89話(1997年12月12日 ON AIR)

「控室にて。」

作・冬乃 モミジ
椅子。よく使いこまれたメープル材の椅子。

叔母が入ってくる。叔母。父の姉。私を見て、何もいわずに笑っている。
私もちょっと笑って、鏡に向き直る。

昨日ととのえた眉を、ていねいに、くっきりとなぞり、口紅をひく。
朱色がかったクリムゾン。
髪の毛はシニヨンにまとめる。今日の為に、茶色にしていた髪を黒く染め直した。「昔のコマーシャルの花嫁みたい。」
衣装を着るのは、叔母に手伝ってもらった。「また、大きいなったんと違う?」「背ぇが高ぅてうらやましいわ。」叔母のいつもの口癖。
姿見に向かって立つ。横を向いたり、体だけ後ろを向けたりしていると、叔母は手鏡を持ってきてくれる。ドレスは、落ち着いた白。ウエストから、少しばかり膨らんで足元に向って柔らかく降りていく。胸元と袖口に同じ色のレース。
そして、母のパールネックレス。これも同じ色。叔母は飽きもせずにこちらを見ている。
「似合う?」彼女はYESと答えるかわりに眉を動かして、それから、目を細めて大きくうなづいてみせる。

〈ノックの音〉

はい。
ええかな。…俺の手袋、そっちに入ってへんか?(ドアの向こうの声)
(笑い)叔母ちゃん、小さい方の鞄に入れたってゆうたって。

〈ドアを開ける音〉

叔母は、もうすっかり顔みしりの彼を笑いながら、手袋の在りかを教えている。…彼が、私を見て、何か言おうとして、言葉を探す。
知らん人みたいや。
何も答えないでじっと見ていると、「しまった。」という顔になる。
自分の花嫁に向かってその言い草はないじゃないか。
「見違えたよ。」とか何か他に言い方がありそうなものだ。
そんなことを頭のなかで、くるくると考えているのが手にとるように解る。おかしい。おかしな人。ここでは、誰もかれもが言葉を選ぶ。

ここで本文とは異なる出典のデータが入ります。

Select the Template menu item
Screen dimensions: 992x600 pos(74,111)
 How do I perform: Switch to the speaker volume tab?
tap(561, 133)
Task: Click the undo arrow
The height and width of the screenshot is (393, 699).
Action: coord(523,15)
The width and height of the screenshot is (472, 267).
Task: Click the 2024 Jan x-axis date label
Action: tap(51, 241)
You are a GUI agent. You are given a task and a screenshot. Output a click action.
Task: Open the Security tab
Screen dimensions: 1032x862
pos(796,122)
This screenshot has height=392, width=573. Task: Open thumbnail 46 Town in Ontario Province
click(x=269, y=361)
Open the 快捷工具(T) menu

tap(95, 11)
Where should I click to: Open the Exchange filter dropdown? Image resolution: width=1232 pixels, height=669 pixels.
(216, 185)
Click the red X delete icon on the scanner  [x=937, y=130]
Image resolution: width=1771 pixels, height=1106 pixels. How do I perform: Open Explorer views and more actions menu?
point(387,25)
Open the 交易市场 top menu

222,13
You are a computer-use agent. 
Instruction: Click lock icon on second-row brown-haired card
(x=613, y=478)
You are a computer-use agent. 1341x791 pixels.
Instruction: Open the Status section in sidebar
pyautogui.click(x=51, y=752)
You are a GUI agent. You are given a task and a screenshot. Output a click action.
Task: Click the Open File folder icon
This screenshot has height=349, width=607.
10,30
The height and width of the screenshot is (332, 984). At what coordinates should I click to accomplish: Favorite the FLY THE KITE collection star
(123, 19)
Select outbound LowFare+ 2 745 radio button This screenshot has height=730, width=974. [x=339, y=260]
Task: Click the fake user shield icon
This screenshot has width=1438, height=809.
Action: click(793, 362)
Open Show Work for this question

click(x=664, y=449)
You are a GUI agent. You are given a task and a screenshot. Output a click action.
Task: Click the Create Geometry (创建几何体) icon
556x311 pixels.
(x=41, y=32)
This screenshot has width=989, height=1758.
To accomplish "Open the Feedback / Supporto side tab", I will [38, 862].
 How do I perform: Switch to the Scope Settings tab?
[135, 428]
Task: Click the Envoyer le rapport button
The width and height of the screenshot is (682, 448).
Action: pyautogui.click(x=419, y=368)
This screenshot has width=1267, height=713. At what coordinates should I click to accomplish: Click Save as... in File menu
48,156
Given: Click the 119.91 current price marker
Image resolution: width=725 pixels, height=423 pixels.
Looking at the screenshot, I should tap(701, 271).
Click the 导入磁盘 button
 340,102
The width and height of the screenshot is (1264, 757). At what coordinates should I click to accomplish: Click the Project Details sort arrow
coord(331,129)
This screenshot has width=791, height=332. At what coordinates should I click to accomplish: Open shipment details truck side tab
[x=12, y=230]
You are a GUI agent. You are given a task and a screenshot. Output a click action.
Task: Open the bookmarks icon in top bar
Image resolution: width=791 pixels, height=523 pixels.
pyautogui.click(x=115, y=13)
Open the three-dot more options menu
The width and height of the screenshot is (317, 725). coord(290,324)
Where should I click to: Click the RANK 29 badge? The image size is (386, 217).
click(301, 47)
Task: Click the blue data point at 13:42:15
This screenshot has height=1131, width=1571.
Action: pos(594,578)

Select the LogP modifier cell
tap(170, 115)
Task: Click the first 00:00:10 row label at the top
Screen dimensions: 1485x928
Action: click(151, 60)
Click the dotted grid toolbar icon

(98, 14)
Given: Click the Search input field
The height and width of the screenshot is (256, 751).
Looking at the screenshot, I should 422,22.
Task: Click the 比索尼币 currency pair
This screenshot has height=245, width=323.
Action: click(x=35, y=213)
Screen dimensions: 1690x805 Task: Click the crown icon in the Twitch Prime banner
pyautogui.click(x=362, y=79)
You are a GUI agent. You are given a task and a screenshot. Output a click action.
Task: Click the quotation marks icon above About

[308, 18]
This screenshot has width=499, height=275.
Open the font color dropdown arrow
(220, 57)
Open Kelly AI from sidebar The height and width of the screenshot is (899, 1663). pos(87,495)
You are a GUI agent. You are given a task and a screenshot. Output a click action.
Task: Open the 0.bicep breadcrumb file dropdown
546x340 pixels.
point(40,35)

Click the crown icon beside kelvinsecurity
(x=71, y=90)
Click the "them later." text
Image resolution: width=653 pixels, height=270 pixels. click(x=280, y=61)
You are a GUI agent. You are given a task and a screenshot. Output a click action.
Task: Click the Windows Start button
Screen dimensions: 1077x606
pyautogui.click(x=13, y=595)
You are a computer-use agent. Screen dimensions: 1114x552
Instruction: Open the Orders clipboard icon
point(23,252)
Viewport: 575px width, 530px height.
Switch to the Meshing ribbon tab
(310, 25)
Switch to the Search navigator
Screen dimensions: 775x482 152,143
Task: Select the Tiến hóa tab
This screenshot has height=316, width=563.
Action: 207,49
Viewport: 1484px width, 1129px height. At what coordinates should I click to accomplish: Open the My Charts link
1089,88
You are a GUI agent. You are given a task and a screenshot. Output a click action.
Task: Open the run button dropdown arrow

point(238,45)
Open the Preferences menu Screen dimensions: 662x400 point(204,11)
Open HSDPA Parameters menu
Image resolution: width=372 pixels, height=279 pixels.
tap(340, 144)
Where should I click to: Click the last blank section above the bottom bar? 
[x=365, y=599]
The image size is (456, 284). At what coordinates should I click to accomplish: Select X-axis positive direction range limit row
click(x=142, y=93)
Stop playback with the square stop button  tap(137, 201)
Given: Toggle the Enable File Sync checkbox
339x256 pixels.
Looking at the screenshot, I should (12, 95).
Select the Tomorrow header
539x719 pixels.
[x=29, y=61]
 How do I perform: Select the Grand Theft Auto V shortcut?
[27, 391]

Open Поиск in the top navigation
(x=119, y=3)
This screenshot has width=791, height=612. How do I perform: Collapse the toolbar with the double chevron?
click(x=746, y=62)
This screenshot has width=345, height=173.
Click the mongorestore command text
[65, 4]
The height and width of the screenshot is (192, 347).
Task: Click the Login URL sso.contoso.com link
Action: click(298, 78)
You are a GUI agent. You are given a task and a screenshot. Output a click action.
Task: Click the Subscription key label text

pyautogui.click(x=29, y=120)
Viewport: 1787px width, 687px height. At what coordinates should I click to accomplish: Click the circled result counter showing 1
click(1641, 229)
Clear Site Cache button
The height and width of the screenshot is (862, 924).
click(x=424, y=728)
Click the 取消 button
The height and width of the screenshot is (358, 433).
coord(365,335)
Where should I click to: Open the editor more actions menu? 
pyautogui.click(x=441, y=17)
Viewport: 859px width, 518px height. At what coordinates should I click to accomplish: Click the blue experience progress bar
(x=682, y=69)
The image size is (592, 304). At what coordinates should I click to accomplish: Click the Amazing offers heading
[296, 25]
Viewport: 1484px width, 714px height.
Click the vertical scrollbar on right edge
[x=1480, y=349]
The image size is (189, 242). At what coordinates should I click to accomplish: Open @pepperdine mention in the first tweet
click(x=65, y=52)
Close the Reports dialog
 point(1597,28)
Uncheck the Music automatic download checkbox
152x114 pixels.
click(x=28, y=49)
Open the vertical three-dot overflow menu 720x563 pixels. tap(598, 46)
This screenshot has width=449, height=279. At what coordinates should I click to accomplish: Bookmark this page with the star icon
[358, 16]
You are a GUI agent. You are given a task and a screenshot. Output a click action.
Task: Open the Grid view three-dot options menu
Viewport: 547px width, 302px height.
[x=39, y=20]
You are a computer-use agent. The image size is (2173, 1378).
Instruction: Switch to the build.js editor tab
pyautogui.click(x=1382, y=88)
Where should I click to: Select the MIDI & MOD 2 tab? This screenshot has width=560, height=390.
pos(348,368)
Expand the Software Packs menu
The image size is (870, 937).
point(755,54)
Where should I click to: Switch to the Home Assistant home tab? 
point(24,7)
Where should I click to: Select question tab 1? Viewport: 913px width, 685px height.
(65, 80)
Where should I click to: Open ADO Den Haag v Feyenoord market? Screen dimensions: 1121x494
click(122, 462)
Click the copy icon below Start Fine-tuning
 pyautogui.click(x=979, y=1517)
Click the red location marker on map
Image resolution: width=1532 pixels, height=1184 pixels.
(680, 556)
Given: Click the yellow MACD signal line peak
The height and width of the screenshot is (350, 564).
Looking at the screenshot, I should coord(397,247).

叔母が彼を促して、部屋を出て行く。私はまた、椅子に腰掛けて、窓の外を眺める。
いい天気で良かった…。

「知らない人」というのは、まんざら外れていないのかもしれない。
だって、今日の花嫁は、まだ、貴方が知らなかった頃の、小さな私が、思い描いたものだから。宝石の名前も、生地の種類も何も知らなかった小さな女の子が、精一杯の想力で、つくりあげた花嫁を、そのまま形にしたのだから。
結婚しよう。
プロポーズされた。
結婚しよう。
その時になってはじめて、理想の花嫁姿は完璧に頭のなかにあるのに、そのとなりにいるはずの人を、一度も想像したことがないのに気がついた。私は結婚したかったんじゃなくて…花嫁になりたかっただけ?(笑)
娘さんと、結婚させてください。
彼が、挨拶に来たとき、父は案外あっさりして見えた。むしろ、父の少し後ろに同席していた叔母の方が、うつむいてハンカチで目を押さえたりしている。やぁーね、…色んなことを、思い出す。
彼が、私の視線を追って、…叔母を見て、…また私を見る。
彼が、すごく優しい顔をする。
プロポーズされた時よりも、この人のことを好きになる。

〈ノックの音〉

そろそろ時間。椅子から立ち上がり、…椅子、…台所に、こんな椅子がいいな、なんてことを思う。

私は、もう一度鏡を見て、大きくひとつ息をして、扉にむかう。